Olahraga. Sumber ilustrasi: FREEPIK

Turnamen paling bergengsi seantero Asia Tenggara, Piala AFF 2014,  sudah di depan mata. Drawing pembagian grup menempatkan Indonesia tergabung di grup A bersama Vietnam, Filipina, dan Laos. Sementara di grup B  Singapura, Malaysia, Thailand, dan Myanmar akan saling “bunuh”. Vietnam dan Singapura akan menjadi tuan rumah untuk turnamen yang dulu bernama Piala Tiger ini. Sekedar informasi (bagi yang belum tahu), penyisihan grup Piala AFF akan dilaksanakan di Vietnam (untuk grup A) dan Singapura (untuk grup B). Masing-masing Juara dan runner-up grup akan lolos ke babak semifinal. Pertandingan babak semifinal dan final akan digelar dalam format home and away.

Sejak pertama kali Piala AFF dihelat pada tahun 1996, Indonesia belum pernah sekalipun merasakan gelar juara. Padahal Indonesia (dan Singapura) adalah negara yang paling sering masuk final. Indonesia dan Singapura sama-sama telah menjejakan kaki di final sebanyak empat kali. Perbedaannya adalah Singapura selalu memenangkan laga finalnya sementara Indonesia selalu kalah. Negara-negara raksasa ASEAN seperti Thailand, Singapura, Vietnam bahkan Malaysia saja sudah penah menjadi juara, hanya Indonesia yang belum. Tak ayal, AFF Cup 2014 menjadi kesempatan emas untuk “berbuka puasa” gelar.

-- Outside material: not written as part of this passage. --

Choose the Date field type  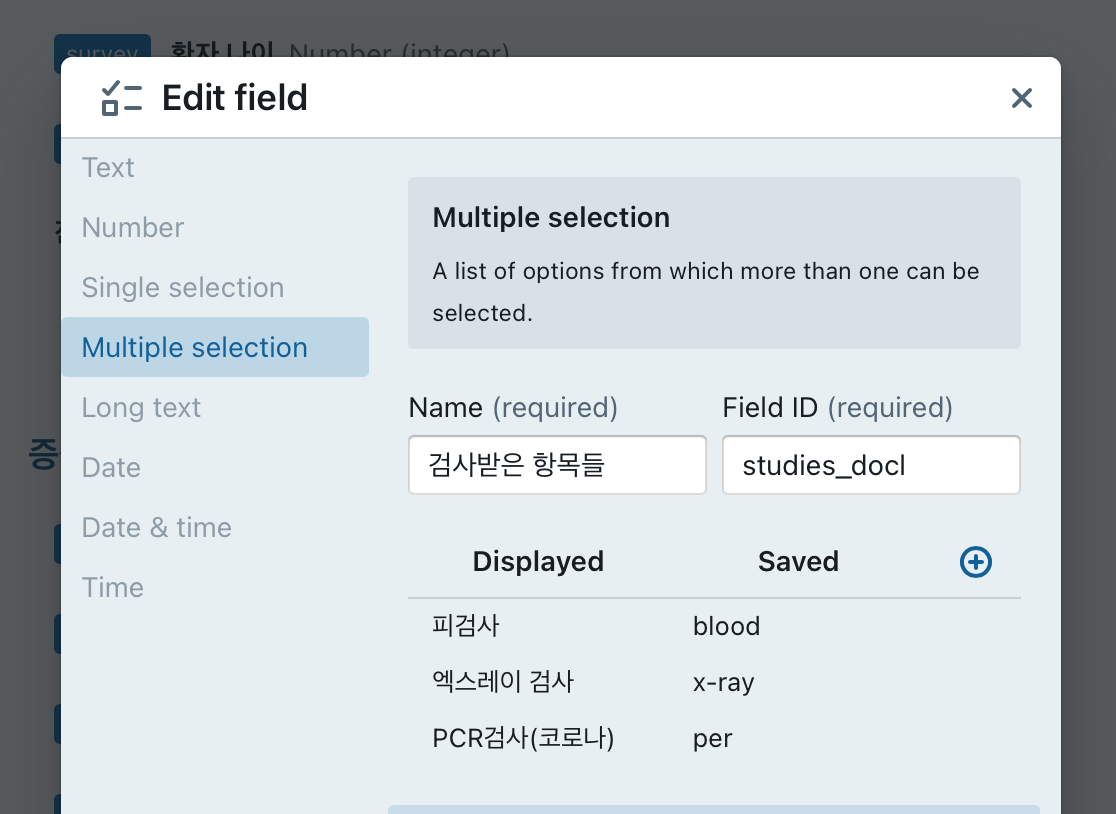(111, 468)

Piala AFF 2014 yang akan dimulai 22 November nanti adalah edisi kesepuluh. Meskipun belum pernah keluar sebagai juara, sepak terjang Garuda di turnamen dua tahunan ini sebenarnya terbilang tidak buruk. Bisa dikatakan bahwasannya Indonesia adalah raja tanpa mahkota. Hanya butuh gelar juara saja untuk menasbihkan diri bagi Indonesia sebagai rajanya ASEAN. Berturut-turut Indonesia berhasil menembus final Piala AFF pada tahun  2000, 2002, dan 2004. Hanya Indonesia negara yang bisa melakukan Hattrick final seperti itu. Namun sayang cerita akhir selalu menyedihkan untuk kita. Di partai final, Timnas selalu keok oleh lawan-lawannya. Seakan-akan ada kutukan yang membelenggu Garuda sehingga selalu gagal menjuarai turnamen paling bergengsi di Asia Tenggara itu.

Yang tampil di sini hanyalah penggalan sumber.